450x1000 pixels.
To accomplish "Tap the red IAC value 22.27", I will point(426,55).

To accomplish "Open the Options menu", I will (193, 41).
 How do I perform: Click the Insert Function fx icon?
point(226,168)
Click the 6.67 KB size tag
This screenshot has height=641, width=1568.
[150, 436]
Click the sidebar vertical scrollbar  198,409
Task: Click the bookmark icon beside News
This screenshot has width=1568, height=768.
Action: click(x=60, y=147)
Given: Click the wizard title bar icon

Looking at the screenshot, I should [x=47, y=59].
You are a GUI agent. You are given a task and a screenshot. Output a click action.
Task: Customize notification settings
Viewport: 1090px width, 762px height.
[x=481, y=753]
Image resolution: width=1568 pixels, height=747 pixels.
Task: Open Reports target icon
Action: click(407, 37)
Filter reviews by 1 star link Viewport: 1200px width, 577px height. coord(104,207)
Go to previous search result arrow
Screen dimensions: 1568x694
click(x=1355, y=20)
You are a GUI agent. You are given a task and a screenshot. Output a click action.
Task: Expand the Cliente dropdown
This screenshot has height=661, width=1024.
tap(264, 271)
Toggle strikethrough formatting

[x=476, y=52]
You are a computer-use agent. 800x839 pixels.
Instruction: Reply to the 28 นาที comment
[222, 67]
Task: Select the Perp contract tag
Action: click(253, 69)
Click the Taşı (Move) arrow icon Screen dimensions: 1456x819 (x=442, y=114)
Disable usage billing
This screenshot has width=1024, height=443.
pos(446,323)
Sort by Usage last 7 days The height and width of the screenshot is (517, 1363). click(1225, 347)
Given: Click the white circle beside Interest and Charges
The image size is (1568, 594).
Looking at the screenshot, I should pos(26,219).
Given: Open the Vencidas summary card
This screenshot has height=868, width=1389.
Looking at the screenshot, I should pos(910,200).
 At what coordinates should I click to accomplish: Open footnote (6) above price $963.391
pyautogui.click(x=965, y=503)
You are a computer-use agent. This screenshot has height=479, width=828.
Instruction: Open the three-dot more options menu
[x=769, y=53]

== DIRECTIONS FOR THIS TASK ==
Please rewrite all of the data above with every "Instruction" changed to "Command" and nothing else altered.

== RESPONSE BELOW ==
450x1000 pixels.
To accomplish "Tap the red IAC value 22.27", I will point(426,55).

To accomplish "Open the Options menu", I will (193, 41).
 How do I perform: Click the Insert Function fx icon?
point(226,168)
Click the 6.67 KB size tag
This screenshot has height=641, width=1568.
[150, 436]
Click the sidebar vertical scrollbar  198,409
Task: Click the bookmark icon beside News
This screenshot has width=1568, height=768.
Action: click(x=60, y=147)
Given: Click the wizard title bar icon

Looking at the screenshot, I should [x=47, y=59].
You are a GUI agent. You are given a task and a screenshot. Output a click action.
Task: Customize notification settings
Viewport: 1090px width, 762px height.
[x=481, y=753]
Image resolution: width=1568 pixels, height=747 pixels.
Task: Open Reports target icon
Action: click(407, 37)
Filter reviews by 1 star link Viewport: 1200px width, 577px height. coord(104,207)
Go to previous search result arrow
Screen dimensions: 1568x694
click(x=1355, y=20)
You are a GUI agent. You are given a task and a screenshot. Output a click action.
Task: Expand the Cliente dropdown
This screenshot has height=661, width=1024.
tap(264, 271)
Toggle strikethrough formatting

[x=476, y=52]
You are a computer-use agent. 800x839 pixels.
Command: Reply to the 28 นาที comment
[222, 67]
Task: Select the Perp contract tag
Action: click(253, 69)
Click the Taşı (Move) arrow icon Screen dimensions: 1456x819 (x=442, y=114)
Disable usage billing
This screenshot has width=1024, height=443.
pos(446,323)
Sort by Usage last 7 days The height and width of the screenshot is (517, 1363). click(1225, 347)
Given: Click the white circle beside Interest and Charges
The image size is (1568, 594).
Looking at the screenshot, I should pos(26,219).
Given: Open the Vencidas summary card
This screenshot has height=868, width=1389.
Looking at the screenshot, I should pos(910,200).
 At what coordinates should I click to accomplish: Open footnote (6) above price $963.391
pyautogui.click(x=965, y=503)
You are a computer-use agent. This screenshot has height=479, width=828.
Command: Open the three-dot more options menu
[x=769, y=53]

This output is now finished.